* Your task:
Resume the passage on LNKD's IPO valuation, starting after its last sentence.

10. Valuation is More Reasonable Then First Glance – Taking the high end of the offering range ($32-35 per share), LNKD appears to have an Enterprise Value of ~$3.5b and can be viewed as richly valued at 45x next year’s EBITDA and 240x next year’s earnings. However, we’ve seen these platform / network effect / hyper growth companies before (this reminds me of OpenTable’s IPO). These types of companies are ones that investors are willing to pay a premium for, and the better way to look at them is to look out a few years and compare the multiples to the growth.
To account for the rapid growth, we need to look out a few years and see where earnings can be to derive a target for the stock in a few years. It seems that the industry expects the company to generate over $950m in revenues, EBITDA margins near 25%, and EPS of > $1 of EPS in 2014. However, I think these estimates may prove conservative, as a company typically gives guidance to its bankers that it feels is readily achievable (so it is more likely to beat Street estimates).

* Stored items:
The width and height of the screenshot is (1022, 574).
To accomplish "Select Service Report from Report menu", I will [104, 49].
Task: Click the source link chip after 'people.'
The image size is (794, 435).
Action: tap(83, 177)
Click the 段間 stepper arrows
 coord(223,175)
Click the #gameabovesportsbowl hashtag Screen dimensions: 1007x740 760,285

--

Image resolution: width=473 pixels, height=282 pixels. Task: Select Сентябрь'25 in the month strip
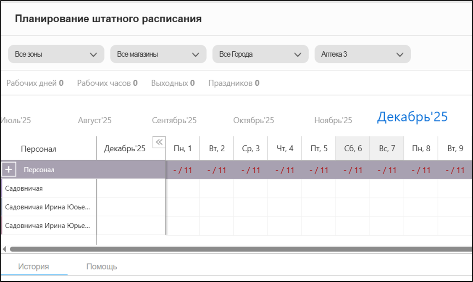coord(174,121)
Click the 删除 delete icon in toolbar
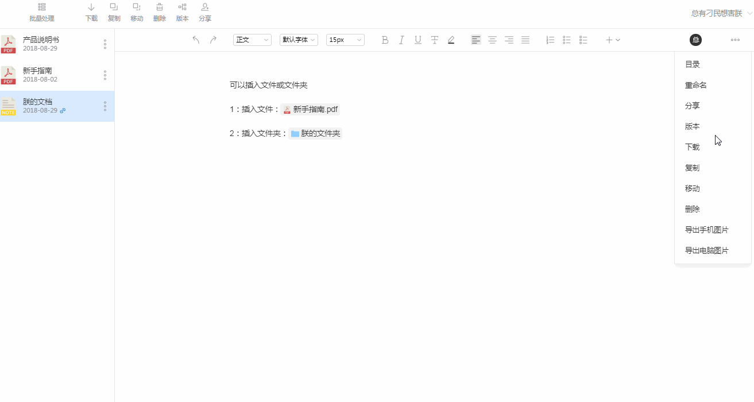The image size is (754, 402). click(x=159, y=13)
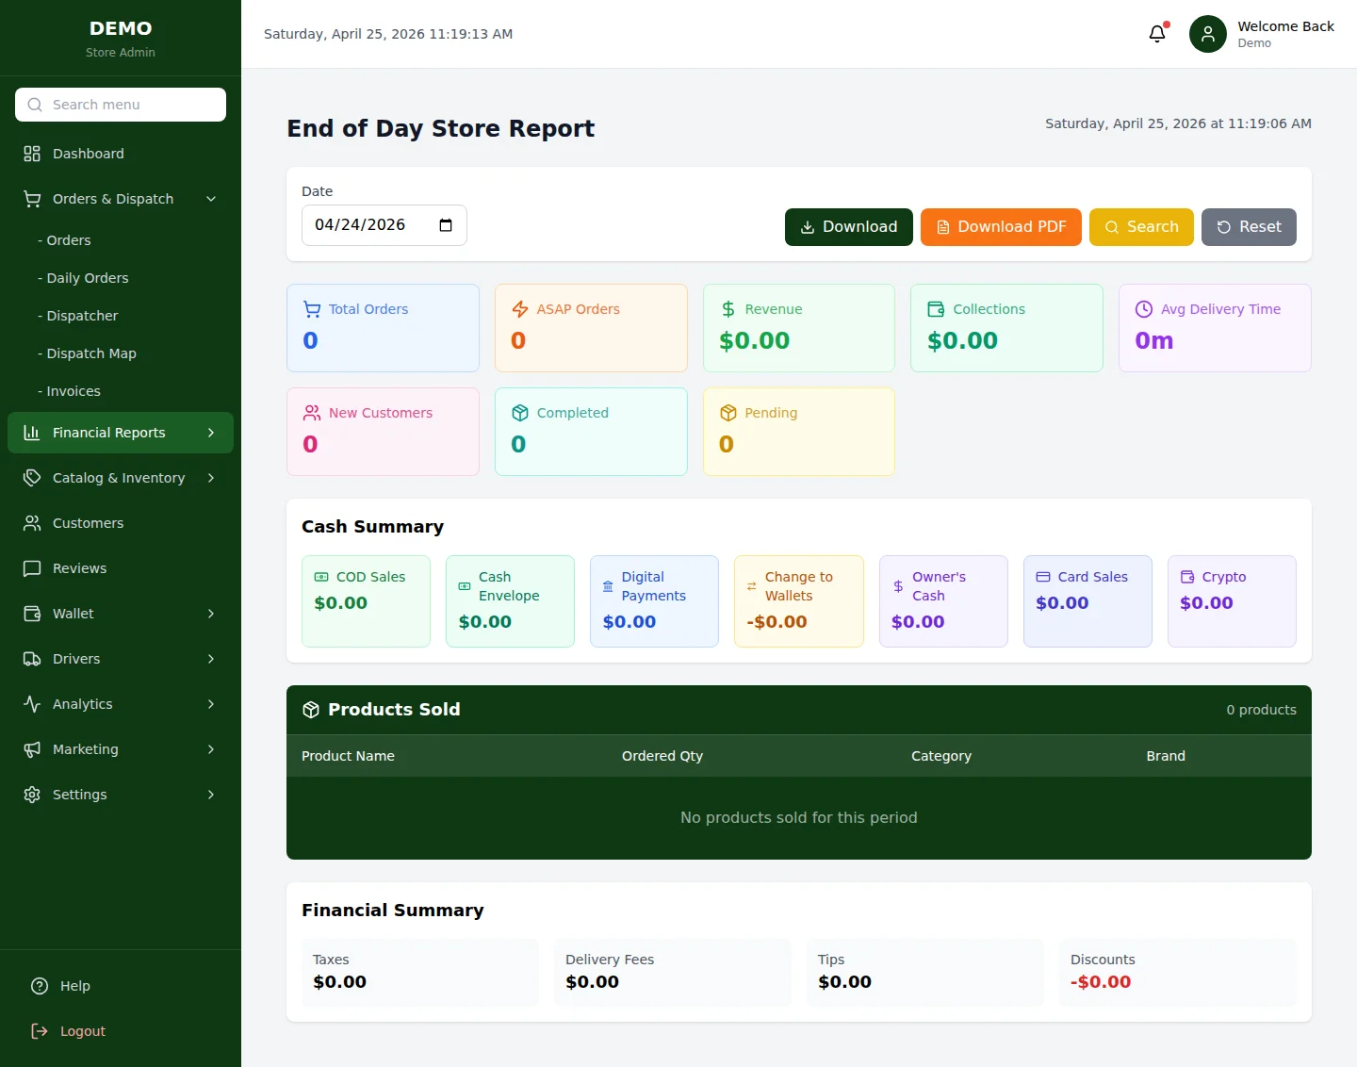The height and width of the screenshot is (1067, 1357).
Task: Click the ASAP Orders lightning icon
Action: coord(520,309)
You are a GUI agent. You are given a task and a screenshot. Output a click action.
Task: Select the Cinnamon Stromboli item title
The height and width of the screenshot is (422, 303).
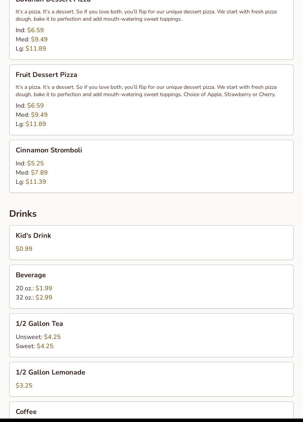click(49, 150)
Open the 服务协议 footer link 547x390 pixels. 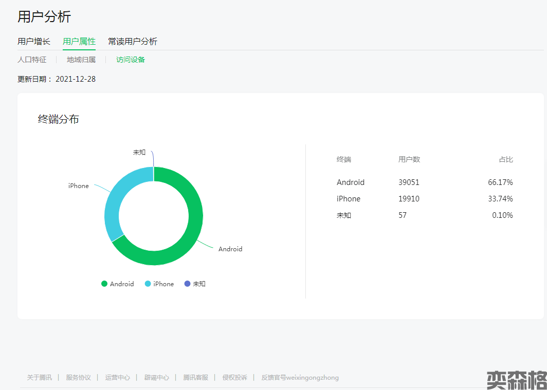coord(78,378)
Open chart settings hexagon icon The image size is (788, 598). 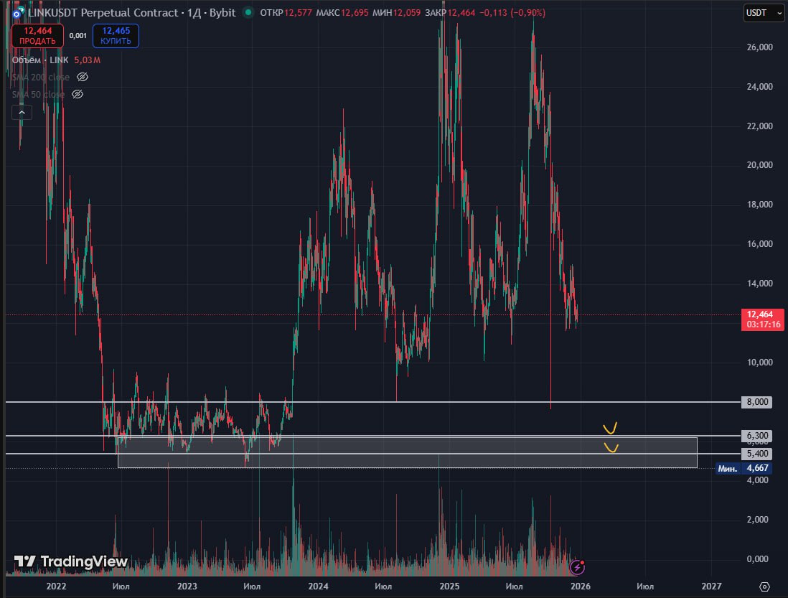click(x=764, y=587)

==

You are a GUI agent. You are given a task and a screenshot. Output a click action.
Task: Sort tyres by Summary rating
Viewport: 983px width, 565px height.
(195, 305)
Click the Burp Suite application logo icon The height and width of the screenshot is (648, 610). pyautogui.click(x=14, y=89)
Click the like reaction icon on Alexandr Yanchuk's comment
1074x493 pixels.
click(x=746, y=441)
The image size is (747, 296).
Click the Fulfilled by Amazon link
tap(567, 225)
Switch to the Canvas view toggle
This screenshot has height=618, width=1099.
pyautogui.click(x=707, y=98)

* Result of the exercise:
Hence, I think that the company can probably do over $1b in revenues in 2014, likely still growing >20% for $1.2b in revenues for 2015. At a 27% margin (the company said long term margins should be > 30%), that would equate to ~$325m of EBITDA, EPS > $1.60 and FCF >$210m. Quality Software as a Service (SaaS) companies like Salesforce or Concur can trade anywhere from 5-7x forward sales. So with $1.2b in revenues in 2015, a 6x multiple would imply an Enterprise value of $7.2b in 2014 – adding in the cash and cash flow over that time and that would be a over an $8b equity value for >$80 a share 3 years from now. That would imply over 125% return from the IPO if done at $35. Similarly, applying a 50x forward PE multiple (reasonable as EPS should still be growing 50%+ at that point) to the EPS of $1.60 in 2015 would imply a target >$80 a share. Applying a similar free cash flow multiple would also support this level. Lastly, the top SaaS names can warrant a forward EBITDA multiple of 20-30x. Applying a 25x forward multiple would also derive a stock greater than $80 in 2014.
How Big can LinkedIn Be? I think the most difficult part for investors will trying to sketch “how big LinkedIn can be?” As I mentioned above, the market for Hiring Solutions is almost $30b Is it reasonable that 20% is online over time (ecommerce expected to get up to 20% over time). That’s a $6b online hiring solutions market online. If LinkedIn establishes itself as the pre-imminent player in the space, it’s reasonable to think it could be a third of the online market or $2b of revenue from Hiring Solutions alone.
Next, layer on top of that the Talent Based Advertising market, which LinkedIn cites as $25b currently. Should 20% migrate online as well for another $5b target opportunity? Maybe LinkedIn takes 20% of that market for another $1b revenue opportunity? Together, that implies LinkedIn could reach $3b in revenues – at a 35% EBITDA margin that would be over $1b in EBITDA and $600m in earnings (40% tax rate) or $6 share. SaaS companies trade anywhere from 30-60x forward earnings. Since LinkedIn would be more likely more mature at this point, if we applied the low end of the range (30x multiple), that would imply a $180 stock. To be clear, I’m not saying this is where the stock should be immediately after the IPO, but I’m merely sketching the potential for the company should it continue to execute.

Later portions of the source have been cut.